--- Task item ---
Start to finish, the listing must be rewritten exactly.

--- Supplied entries ---
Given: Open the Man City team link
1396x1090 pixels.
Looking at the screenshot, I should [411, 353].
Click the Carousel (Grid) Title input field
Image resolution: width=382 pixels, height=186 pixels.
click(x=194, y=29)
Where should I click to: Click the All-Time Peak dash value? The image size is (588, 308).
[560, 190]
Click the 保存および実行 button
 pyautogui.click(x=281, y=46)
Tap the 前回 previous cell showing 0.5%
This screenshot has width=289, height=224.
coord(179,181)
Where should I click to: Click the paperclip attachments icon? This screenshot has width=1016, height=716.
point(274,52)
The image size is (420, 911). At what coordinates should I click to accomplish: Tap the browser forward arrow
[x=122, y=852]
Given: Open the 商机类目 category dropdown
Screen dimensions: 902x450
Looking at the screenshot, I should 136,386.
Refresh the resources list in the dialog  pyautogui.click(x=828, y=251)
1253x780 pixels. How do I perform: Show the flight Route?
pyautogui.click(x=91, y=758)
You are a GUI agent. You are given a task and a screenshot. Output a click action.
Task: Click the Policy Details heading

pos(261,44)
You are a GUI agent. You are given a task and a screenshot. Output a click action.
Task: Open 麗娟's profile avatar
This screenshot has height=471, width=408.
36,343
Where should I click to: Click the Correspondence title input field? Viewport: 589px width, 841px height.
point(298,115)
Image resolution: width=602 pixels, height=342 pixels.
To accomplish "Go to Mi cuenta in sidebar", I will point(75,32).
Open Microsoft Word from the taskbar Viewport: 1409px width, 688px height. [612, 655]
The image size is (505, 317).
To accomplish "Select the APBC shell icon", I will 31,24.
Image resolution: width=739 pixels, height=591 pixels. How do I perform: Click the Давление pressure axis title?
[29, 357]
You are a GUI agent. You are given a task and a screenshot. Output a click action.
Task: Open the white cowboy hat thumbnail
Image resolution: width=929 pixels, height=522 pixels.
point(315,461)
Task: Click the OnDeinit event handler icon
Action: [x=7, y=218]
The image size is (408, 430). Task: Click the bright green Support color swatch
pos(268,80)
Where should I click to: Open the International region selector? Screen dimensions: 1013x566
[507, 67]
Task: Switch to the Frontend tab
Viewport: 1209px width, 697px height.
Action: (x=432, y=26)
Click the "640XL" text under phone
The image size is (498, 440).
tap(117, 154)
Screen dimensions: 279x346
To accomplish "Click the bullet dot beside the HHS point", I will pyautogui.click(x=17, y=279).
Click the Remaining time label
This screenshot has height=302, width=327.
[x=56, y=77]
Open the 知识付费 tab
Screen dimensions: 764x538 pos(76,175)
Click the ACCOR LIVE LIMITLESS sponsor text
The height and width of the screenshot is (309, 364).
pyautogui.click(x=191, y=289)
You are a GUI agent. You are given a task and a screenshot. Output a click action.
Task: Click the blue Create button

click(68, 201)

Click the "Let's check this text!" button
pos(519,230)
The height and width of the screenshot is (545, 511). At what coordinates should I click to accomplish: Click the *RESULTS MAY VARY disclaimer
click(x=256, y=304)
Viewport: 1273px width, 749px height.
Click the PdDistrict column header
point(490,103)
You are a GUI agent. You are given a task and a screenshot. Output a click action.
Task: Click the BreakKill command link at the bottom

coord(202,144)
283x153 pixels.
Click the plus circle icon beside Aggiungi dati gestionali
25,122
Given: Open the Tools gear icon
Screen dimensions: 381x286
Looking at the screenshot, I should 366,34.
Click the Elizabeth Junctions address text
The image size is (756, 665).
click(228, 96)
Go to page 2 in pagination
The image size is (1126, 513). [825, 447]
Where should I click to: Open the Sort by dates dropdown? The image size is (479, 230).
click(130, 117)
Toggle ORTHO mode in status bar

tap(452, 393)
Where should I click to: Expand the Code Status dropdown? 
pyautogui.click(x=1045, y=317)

--- Answer section ---
Given: Open the Man City team link
1396x1090 pixels.
Looking at the screenshot, I should [411, 353].
Click the Carousel (Grid) Title input field
Image resolution: width=382 pixels, height=186 pixels.
click(x=194, y=29)
Where should I click to: Click the All-Time Peak dash value? The image size is (588, 308).
[560, 190]
Click the 保存および実行 button
 pyautogui.click(x=281, y=46)
Tap the 前回 previous cell showing 0.5%
This screenshot has width=289, height=224.
coord(179,181)
Where should I click to: Click the paperclip attachments icon? This screenshot has width=1016, height=716.
point(274,52)
The image size is (420, 911). At what coordinates should I click to accomplish: Tap the browser forward arrow
[x=122, y=852]
Given: Open the 商机类目 category dropdown
Screen dimensions: 902x450
Looking at the screenshot, I should 136,386.
Refresh the resources list in the dialog  pyautogui.click(x=828, y=251)
1253x780 pixels. How do I perform: Show the flight Route?
pyautogui.click(x=91, y=758)
You are a GUI agent. You are given a task and a screenshot. Output a click action.
Task: Click the Policy Details heading

pos(261,44)
You are a GUI agent. You are given a task and a screenshot. Output a click action.
Task: Open 麗娟's profile avatar
This screenshot has height=471, width=408.
36,343
Where should I click to: Click the Correspondence title input field? Viewport: 589px width, 841px height.
point(298,115)
Image resolution: width=602 pixels, height=342 pixels.
To accomplish "Go to Mi cuenta in sidebar", I will point(75,32).
Open Microsoft Word from the taskbar Viewport: 1409px width, 688px height. [612, 655]
The image size is (505, 317).
To accomplish "Select the APBC shell icon", I will 31,24.
Image resolution: width=739 pixels, height=591 pixels. How do I perform: Click the Давление pressure axis title?
[29, 357]
You are a GUI agent. You are given a task and a screenshot. Output a click action.
Task: Open the white cowboy hat thumbnail
Image resolution: width=929 pixels, height=522 pixels.
point(315,461)
Task: Click the OnDeinit event handler icon
Action: [x=7, y=218]
The image size is (408, 430). Task: Click the bright green Support color swatch
pos(268,80)
Where should I click to: Open the International region selector? Screen dimensions: 1013x566
[507, 67]
Task: Switch to the Frontend tab
Viewport: 1209px width, 697px height.
Action: (x=432, y=26)
Click the "640XL" text under phone
The image size is (498, 440).
tap(117, 154)
Screen dimensions: 279x346
To accomplish "Click the bullet dot beside the HHS point", I will pyautogui.click(x=17, y=279).
Click the Remaining time label
This screenshot has height=302, width=327.
[x=56, y=77]
Open the 知识付费 tab
Screen dimensions: 764x538 pos(76,175)
Click the ACCOR LIVE LIMITLESS sponsor text
The height and width of the screenshot is (309, 364).
pyautogui.click(x=191, y=289)
You are a GUI agent. You are given a task and a screenshot. Output a click action.
Task: Click the blue Create button

click(68, 201)

Click the "Let's check this text!" button
pos(519,230)
The height and width of the screenshot is (545, 511). At what coordinates should I click to accomplish: Click the *RESULTS MAY VARY disclaimer
click(x=256, y=304)
Viewport: 1273px width, 749px height.
Click the PdDistrict column header
point(490,103)
You are a GUI agent. You are given a task and a screenshot. Output a click action.
Task: Click the BreakKill command link at the bottom

coord(202,144)
283x153 pixels.
Click the plus circle icon beside Aggiungi dati gestionali
25,122
Given: Open the Tools gear icon
Screen dimensions: 381x286
Looking at the screenshot, I should 366,34.
Click the Elizabeth Junctions address text
The image size is (756, 665).
click(228, 96)
Go to page 2 in pagination
The image size is (1126, 513). [825, 447]
Where should I click to: Open the Sort by dates dropdown? The image size is (479, 230).
click(130, 117)
Toggle ORTHO mode in status bar

tap(452, 393)
Where should I click to: Expand the Code Status dropdown? 
pyautogui.click(x=1045, y=317)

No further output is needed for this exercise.